Charleston County's Park and Recreation Commission will hold a meeting Tuesday night to seek feedback on how and what stories it should share about the Old Towne Creek County Park as development continues.
The meeting, which will run from 6 to 7:30 p.m. at the Orange Grove Charter School in West Ashley, will include a presentation on work that the county has done since buying the property in 2011 and what is planned for the next year, Land Resource Planner Adam Ronan said.
The park is off Old Town Road and is about 67 acres, just south of the Charles Towne Landing State Historic Site. When the county agency announced the sale, its officials said they envisioned their county park as an extension of the state's park.
Charleston County Parks staff currently oversees mowing and landscape maintenance. Since the purchase, county staff installed a dock on a creek, stabilized some existing houses on the site and started clearing some trails.

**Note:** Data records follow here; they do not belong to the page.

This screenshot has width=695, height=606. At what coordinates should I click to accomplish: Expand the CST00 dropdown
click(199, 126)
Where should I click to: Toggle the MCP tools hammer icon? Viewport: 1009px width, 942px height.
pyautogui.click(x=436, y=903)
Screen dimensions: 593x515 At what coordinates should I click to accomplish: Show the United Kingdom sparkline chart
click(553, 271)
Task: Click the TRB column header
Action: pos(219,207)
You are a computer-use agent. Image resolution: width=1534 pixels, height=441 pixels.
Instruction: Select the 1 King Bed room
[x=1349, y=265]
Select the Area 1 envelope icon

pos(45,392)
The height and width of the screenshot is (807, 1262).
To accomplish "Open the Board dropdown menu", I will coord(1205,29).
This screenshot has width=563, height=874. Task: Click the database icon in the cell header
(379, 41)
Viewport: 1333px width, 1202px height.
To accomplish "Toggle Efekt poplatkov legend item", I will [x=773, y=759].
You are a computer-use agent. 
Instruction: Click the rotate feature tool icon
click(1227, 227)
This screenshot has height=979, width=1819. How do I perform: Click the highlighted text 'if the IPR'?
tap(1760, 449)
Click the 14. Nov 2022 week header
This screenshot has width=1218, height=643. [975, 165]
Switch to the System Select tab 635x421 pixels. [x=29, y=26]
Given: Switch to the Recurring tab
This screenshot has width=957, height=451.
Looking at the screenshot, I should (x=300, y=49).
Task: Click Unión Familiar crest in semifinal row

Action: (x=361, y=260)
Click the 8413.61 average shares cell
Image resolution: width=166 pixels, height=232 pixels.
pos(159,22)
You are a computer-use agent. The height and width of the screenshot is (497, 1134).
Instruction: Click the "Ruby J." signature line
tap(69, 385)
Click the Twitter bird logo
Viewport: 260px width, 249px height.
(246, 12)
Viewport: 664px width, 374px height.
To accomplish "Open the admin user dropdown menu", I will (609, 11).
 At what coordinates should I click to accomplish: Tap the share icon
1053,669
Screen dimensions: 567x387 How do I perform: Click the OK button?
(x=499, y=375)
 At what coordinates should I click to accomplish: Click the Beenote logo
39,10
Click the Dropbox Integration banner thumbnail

About 11 acres are available for development, Ronan said, and plans include an event pavilion, an outdoor learning center and a visitor center in one of the houses.
"We're asking the public to weigh in on how best to tell the story about the park, whether it's the people who owned the park, who worked in the park, the story of West Ashley, the history of truck farming," Ronan said. "Our hope is that this park will be a true amenity for all Charleston County residents, especially West Ashley residents."
From the early 1900s to about the 1950s, the land was used for small-scale crop farming. Its former owner, Emily Ravenel Farrow, used it as a country retreat away from her family's downtown home. She loved horses, so there are some existing horse trails and barns. The park is surrounded by marshes and tidal creeks.
In 2017, Charleston County Parks staff received feedback on the master plan for the site. That planning includes the development of a pavilion. Construction is expected to start in mid-2020 and be completed for a late 2021 opening.
Currently, the park is only open to the public for special events, like Wine-Down Wednesdays.
The project is estimated to cost $9 million to $10 million with funding coming from various agency sources, Ronan said. The Design Minds, a Virginia-based contractor hired for the latest planning component, is being paid approximately $47,000, Ronan said.
The Design Minds also was hired for planning the interpretation of the county agency's McLeod Plantation site on James Island.